Introduction

I have changed the hostfile that determines the order of OpenMPI execution nodes and re-measured OpenMPI performance on the Himeno benchmark as this article I posted it. After posting, I thought about it again and decided to use objective figures instead of my own judgments based on CPU and clock performance.

So this time, I decided to measure the performance of each individual workstation (node), and then decide the order of hostfile according to the results, and measure them again.

Performance measurements for each workstation

For the performance measurement, it was decided to use a calculation size of L for C and static allocate version in order to align the conditions with the MPI version.

The results were as follows. The results of this measurement were added to the list of workstations in this post.

	jupiter	ganymede	saisei	mokusei	europe
CPU	Xeon(R) CPU E5-1620 @ 3.60GHz	Xeon(R) CPU E5-2620 @ 2.00GHz	Xeon(R) CPU E5-2643 @ 3.30GHz	Xeon(R) CPU E5-2609 @ 2.40GHz	eon(R) CPU E3-1270 v5 @ 3.60GHz
# of CPU	1	1	1	2	1
# of core	4	6	4	4	4
MFLOPS	4,775	3,312	4,616	3,109	5,438

hostfile

From the above results, hostfile was changed as follows.

# cat myhosts
europe slots=4
jupiter slots=4
saisei slots=4
ganymede slots=6
mokusei slots=8

Measurement Results

The number of boot processes and MFLOPS values without/with slots were as follows.

np	MFLOPS（without slot）	MFLOPS（with slot）
2	9,186	9,179
4	11,294	11,260
8	20,411	20,433
16	36,907	36,056
32	23,041	21,068
64	8,734	9,040

ejsgm

So far, the graphs of the results of the three measurements are as follows. The name of this time’s results shall be ejsgm.

comparison

Summary

Compared to the last time (results of the March 17 article), I have determined that the current results have not changed overall, although the numbers are a few percent better at 16 processes.

I don’t even know if I was incorrect for some reason about the results measured at 16 processes in the first (February 23 article).
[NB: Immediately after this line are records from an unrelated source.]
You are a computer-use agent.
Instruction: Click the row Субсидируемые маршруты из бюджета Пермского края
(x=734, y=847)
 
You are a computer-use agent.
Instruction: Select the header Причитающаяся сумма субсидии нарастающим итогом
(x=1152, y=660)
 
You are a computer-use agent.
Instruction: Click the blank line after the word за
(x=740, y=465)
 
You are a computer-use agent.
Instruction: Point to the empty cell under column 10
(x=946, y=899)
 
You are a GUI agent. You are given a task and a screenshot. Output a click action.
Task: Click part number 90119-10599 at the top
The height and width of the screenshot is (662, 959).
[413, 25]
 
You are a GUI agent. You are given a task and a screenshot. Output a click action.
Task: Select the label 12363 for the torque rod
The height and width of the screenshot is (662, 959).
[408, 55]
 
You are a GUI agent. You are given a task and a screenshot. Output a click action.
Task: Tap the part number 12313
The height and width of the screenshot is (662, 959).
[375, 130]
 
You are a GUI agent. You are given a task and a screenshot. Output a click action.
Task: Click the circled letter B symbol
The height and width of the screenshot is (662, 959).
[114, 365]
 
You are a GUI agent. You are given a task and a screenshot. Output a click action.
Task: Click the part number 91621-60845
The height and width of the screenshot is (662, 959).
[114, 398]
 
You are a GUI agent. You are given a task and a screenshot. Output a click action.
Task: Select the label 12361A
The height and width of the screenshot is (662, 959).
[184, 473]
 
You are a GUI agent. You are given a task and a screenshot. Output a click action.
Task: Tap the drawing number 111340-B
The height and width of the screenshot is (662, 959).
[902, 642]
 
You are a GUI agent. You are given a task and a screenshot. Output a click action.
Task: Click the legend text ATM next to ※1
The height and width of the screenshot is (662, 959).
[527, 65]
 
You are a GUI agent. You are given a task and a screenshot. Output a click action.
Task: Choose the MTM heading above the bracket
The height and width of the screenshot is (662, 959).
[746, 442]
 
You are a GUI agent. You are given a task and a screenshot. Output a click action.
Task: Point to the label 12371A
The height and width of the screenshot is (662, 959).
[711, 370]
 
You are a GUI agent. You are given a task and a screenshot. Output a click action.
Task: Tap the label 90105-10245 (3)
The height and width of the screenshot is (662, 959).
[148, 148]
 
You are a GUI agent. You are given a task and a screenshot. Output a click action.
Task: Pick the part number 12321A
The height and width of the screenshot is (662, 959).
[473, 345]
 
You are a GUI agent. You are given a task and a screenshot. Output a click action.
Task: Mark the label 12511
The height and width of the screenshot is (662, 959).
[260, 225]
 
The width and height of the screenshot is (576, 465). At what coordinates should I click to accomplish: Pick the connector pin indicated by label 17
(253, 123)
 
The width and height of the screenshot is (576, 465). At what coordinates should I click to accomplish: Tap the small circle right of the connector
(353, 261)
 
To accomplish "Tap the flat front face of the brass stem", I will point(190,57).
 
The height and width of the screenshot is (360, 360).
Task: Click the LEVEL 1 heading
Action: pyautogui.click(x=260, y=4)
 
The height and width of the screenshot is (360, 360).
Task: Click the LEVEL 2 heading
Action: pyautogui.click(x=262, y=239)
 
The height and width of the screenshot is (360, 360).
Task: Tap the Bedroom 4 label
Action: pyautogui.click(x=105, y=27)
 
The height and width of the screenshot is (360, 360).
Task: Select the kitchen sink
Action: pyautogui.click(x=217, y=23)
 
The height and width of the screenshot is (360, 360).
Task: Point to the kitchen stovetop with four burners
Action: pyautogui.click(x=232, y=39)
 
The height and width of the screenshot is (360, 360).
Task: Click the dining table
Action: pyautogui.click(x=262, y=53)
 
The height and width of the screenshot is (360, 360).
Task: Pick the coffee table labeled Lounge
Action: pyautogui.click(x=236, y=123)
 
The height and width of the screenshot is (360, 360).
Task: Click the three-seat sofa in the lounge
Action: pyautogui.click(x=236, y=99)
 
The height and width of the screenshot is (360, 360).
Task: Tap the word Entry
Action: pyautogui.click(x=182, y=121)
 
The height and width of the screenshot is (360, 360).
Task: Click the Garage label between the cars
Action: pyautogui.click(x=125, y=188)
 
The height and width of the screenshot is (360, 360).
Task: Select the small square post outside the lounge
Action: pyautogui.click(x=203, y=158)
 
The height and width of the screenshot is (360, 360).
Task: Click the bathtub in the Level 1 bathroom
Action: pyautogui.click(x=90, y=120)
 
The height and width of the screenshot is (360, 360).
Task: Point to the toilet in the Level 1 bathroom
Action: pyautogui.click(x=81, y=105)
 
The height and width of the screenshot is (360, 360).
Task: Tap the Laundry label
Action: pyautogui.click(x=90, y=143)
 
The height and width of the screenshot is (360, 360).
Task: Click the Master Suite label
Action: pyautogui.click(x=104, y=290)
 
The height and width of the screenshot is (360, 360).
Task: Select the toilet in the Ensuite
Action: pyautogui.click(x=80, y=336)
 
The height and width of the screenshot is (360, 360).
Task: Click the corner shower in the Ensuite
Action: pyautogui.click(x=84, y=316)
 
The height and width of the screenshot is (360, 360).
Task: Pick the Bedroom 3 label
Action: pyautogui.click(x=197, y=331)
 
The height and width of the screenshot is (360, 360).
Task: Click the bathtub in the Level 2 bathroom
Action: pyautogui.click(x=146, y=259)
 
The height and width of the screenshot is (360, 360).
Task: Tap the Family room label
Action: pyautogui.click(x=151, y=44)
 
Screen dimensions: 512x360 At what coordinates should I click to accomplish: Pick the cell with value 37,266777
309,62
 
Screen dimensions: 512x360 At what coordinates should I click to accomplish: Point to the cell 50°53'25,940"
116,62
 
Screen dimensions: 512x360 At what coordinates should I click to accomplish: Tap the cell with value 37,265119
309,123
Re-measurement for verification (additional details at a later date)

In the above, I suspected that the measurement results for 16 processes in this article were not being measured correctly, so I measured them again. I decided to try it.

First, I changed the hostfile as follows.

# cat myhosts
europe slots=4
jupiter slots=4
ganymede slots=6
saisei slots=4
mokusei slots=8

After that, we varied np from 2 to 64 and recorded the output MFLOPS. The results are as follows, and the values for February 23 are also listed for reference.

np	MFLOPS（Feb. 23rd article）	MFLOPS（currently measured）	prev／curr comparison
2	9,171	9,170	1.000
4	11,234	11,200	1.000
8	20,413	20,437	0.999
16	29,589	29,660	0.998
32	23,018	23,179	0.993
64	9,216	8,290	1.112

As mentioned above, there is some variation in the measured values when using 64 processes, but when using 2 to 32 processes, they match very well. Therefore, I judge that the data in the article posted on February 23rd is reliable.